• [Given data]:
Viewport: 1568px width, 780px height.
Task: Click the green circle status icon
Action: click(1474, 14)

==

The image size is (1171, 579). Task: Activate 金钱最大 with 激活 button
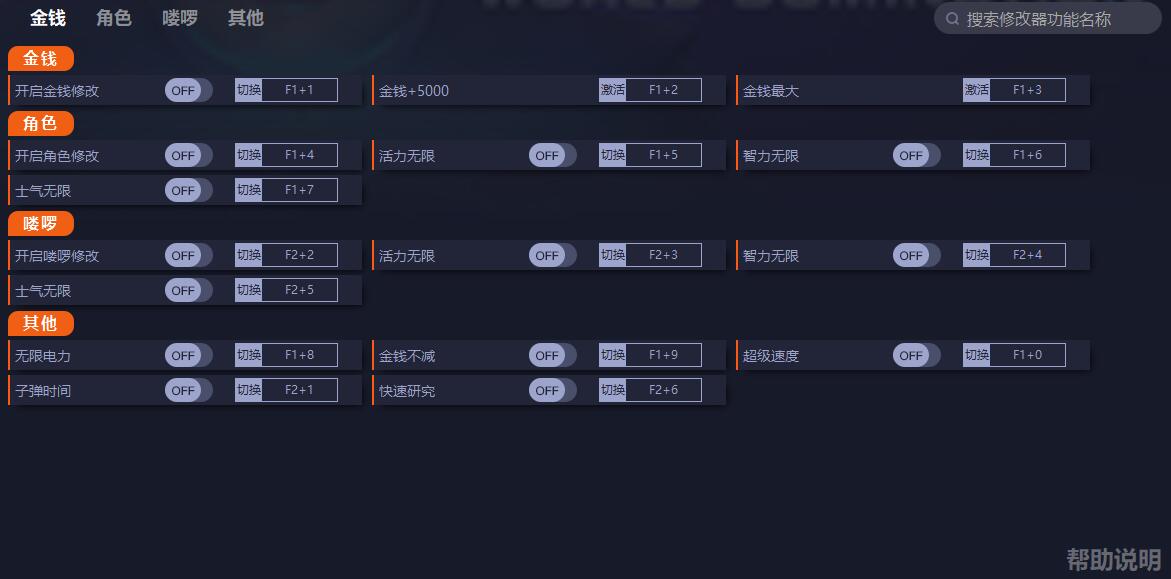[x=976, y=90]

• [Challenge]: Recast the entries from the line with "Viewport: 1568px width, 780px height." to the line with "Action: click(1474, 14)" as a numbered list, omitting any blank lines.

• [Correct output]:
1. Viewport: 1568px width, 780px height.
2. Task: Click the green circle status icon
3. Action: click(1474, 14)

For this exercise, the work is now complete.